(Beginning of EXTRACT TO READ)

Barrett: Compassion too often denied to victims of illegal aliens

An article in the Times Free Press told of a forum on immigration at which a 13-year-old girl tearfully recounted the arrest of her mother. Police had caught the woman driving without a license.

"It's been a month since I've seen my mom," the girl said at the meeting with city and law enforcement officials in Dalton, Ga.

I don't know whether her mother is in the United States legally. I do know that I feel sorry for the girl. But it would be unjust if our pity stopped there. So for a change, let's extend sympathy to the unheralded victims of illegal immigration, too.

Imagine a similar forum near Texas' border with Mexico. Only this time, suppose those harmed by illegal immigration were the ones encouraged to share their stories. A U.S. citizen might step to the microphone to say something like this:

"Our local hospital closed its maternity ward last year because it lost so much money on all the uninsured illegal aliens who came in for care. In a couple of months, my wife is having a baby. The next closest maternity ward is a lot farther away than the one that closed. I hope when the time for the delivery comes, we can get there fast enough so my wife and our baby will be OK." (This has happened repeatedly, and some border hospitals have closed outright.)

(End of EXTRACT TO READ)

WHAT THIS EXERCISE ASKS:
**a)** Answer these questions from the column on illegal immigration:
(i) What had police caught the girl's mother doing?
(ii) In what city was the forum held?
(iii) In the imagined speaker's story, what did the local hospital close last year?
**b)** Continue the column on illegal immigration from where it stops.

(Beginning of RAW DATA)

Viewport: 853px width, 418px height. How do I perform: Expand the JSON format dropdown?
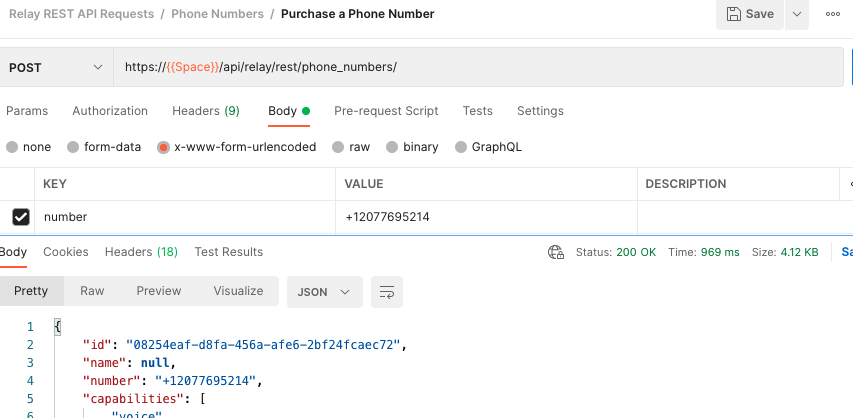[324, 292]
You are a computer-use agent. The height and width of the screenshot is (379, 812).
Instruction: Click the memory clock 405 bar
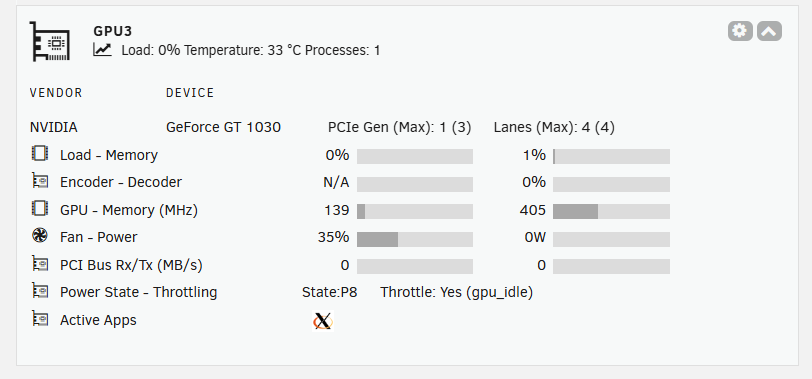(611, 211)
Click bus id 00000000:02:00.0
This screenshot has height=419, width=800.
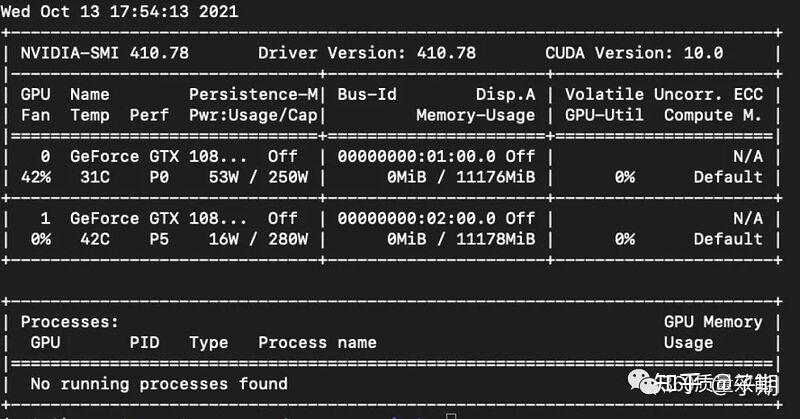coord(416,218)
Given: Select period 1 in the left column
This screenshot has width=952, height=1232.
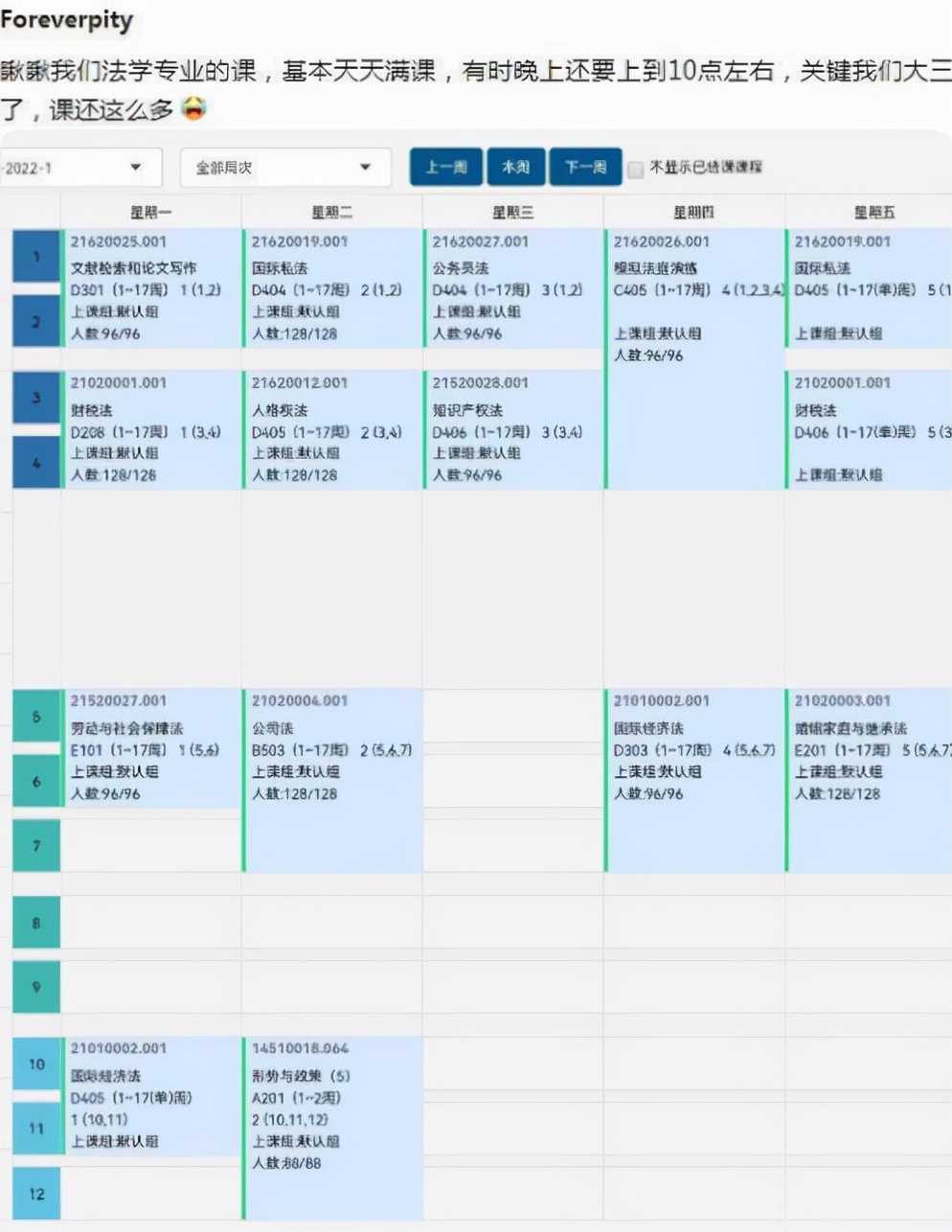Looking at the screenshot, I should coord(35,256).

(End of RAW DATA)

ANSWERS FOR THIS EXERCISE:
**a)**
(i) Driving without a license.
(ii) Dalton, Ga.
(iii) Its maternity ward.

**b)**
At a forum in any number of America's "sanctuary cities" - which restrict cooperation by local authorities with federal immigration officials - the story would be different but equally alarming. You might hear something like this from a widow in San Francisco:

"An illegal alien who had been arrested for one violent act after another but was not turned over to immigration authorities mistook my husband and our two sons for members of an opposing gang. He killed all three of them." (Authorities say this actually happened. The trial gets under way soon.)

Or let's visit a gathering in New York, where thousands of widows, widowers, orphans and bereaved parents could line up to say with absolute truth:

"People who broke our immigration laws were among those who hijacked planes on 9/11 and killed our (mother/father/sister/brother/son/daughter)."

Alas, advocates of amnesty for illegal aliens have a titanic stake in downplaying the consequences of unlawful immigration. They'll never get amnesty (aka "comprehensive immigration reform") passed if victim status is granted higgledy-piggledy to just any old citizen who is harmed directly or indirectly by policies protecting illegals. Congressional or presidential efforts to confer legal status on millions who broke the law to come here must be portrayed as compassionate, if not heroic.

Why muddy the accepted narrative of noble "undocumented" immigrants bearing up under the cruelty of unfeeling bureaucrats? No no. We must be choosy about those on whom we bestow compassion. It's best to keep the people who suffer from illegal immigration under wraps.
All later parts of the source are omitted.